Chapter 2: Architecture and Runtime Components

April 13, 2026 · View on GitHub

Welcome to Chapter 2: Architecture and Runtime Components. In this part of Tabby Tutorial: Self-Hosted AI Coding Assistant Architecture and Operations, you will build an intuitive mental model first, then move into concrete implementation details and practical production tradeoffs.

Tabby is more than a single completion endpoint. It is a layered runtime that combines server services, context processing, and editor-facing agent bridges.

Learning Goals

map major runtime components and boundaries
understand request flow from editor to model backend
identify where to place custom integrations and controls

Core Component Map

Component	Responsibility
Tabby server	serves completion/chat APIs and admin web UI
`tabby-agent`	LSP bridge between editors and Tabby APIs
editor extension	user interaction layer for completion/chat
model backends	completion/chat/embedding inference providers
indexing subsystem	builds repository and document context

Runtime Flow

sequenceDiagram
    participant Dev as Developer
    participant Ext as Editor Extension
    participant Agent as tabby-agent
    participant Srv as Tabby Server
    participant Model as Model Backend

    Dev->>Ext: trigger completion/chat
    Ext->>Agent: send LSP request
    Agent->>Srv: call Tabby API
    Srv->>Model: inference request with context
    Model-->>Srv: generated output
    Srv-->>Agent: completion/chat payload
    Agent-->>Ext: LSP response
    Ext-->>Dev: inline result

Repository Structure Orientation

Path	Why You Care
`clients/`	extension and agent-side integration patterns
`crates/`	core server/runtime internals implemented in Rust
`website/docs/`	operational and configuration guidance
`ee/`	enterprise-oriented modules and integrations

Design Implications

API and LSP boundaries let teams update editor adapters independently.
Model provider abstraction enables mixed local and remote deployment strategy.
Context indexing is a first-class system, not an optional add-on.

Source References

Summary

You now have a structural map for where behavior lives and how requests move across Tabby.

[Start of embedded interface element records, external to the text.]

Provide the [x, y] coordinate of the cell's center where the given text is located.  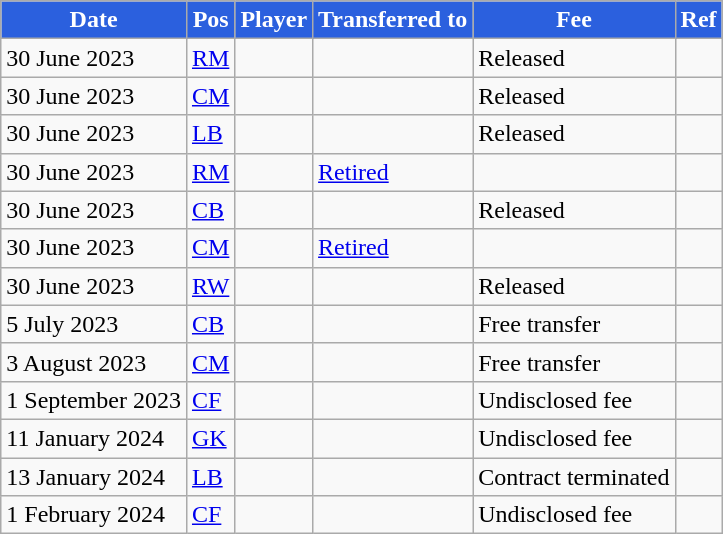
Player [274, 20]
1 February 2024 [94, 515]
RW [210, 286]
13 January 2024 [94, 477]
3 August 2023 [94, 362]
5 July 2023 [94, 324]
Transferred to [393, 20]
Contract terminated [574, 477]
Fee [574, 20]
Pos [210, 20]
Ref [698, 20]
GK [210, 438]
Date [94, 20]
1 September 2023 [94, 400]
11 January 2024 [94, 438]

Next: Chapter 3: Model Serving and Completion Pipeline

Source Code Walkthrough

Use the following upstream sources to verify architecture and runtime component details while reading this chapter:

Cargo.toml — the Rust workspace manifest that lists all crates composing the Tabby runtime: tabby, tabby-common, tabby-inference, tabby-index, tabby-crawler, and the enterprise ee/ components.
crates/tabby-inference/src/lib.rs — the inference abstraction layer that defines the TextGenerationStream trait implemented by each model backend (llama.cpp, GGML, HTTP API).

Suggested trace strategy:

read Cargo.toml to map the crate dependency graph and identify which crates handle serving, inference, and indexing
trace tabby-inference/src/lib.rs to understand the trait abstraction that decouples the API server from specific model backends
review crates/tabby-common/ for shared data types (completion request/response, configuration structs) used across crates

How These Components Connect

flowchart LR
    A[HTTP API request] --> B[tabby crate: request routing]
    B --> C[tabby-inference: TextGenerationStream trait]
    C --> D[Backend: llama.cpp or GGML or HTTP model]
    D --> E[Completion tokens streamed back]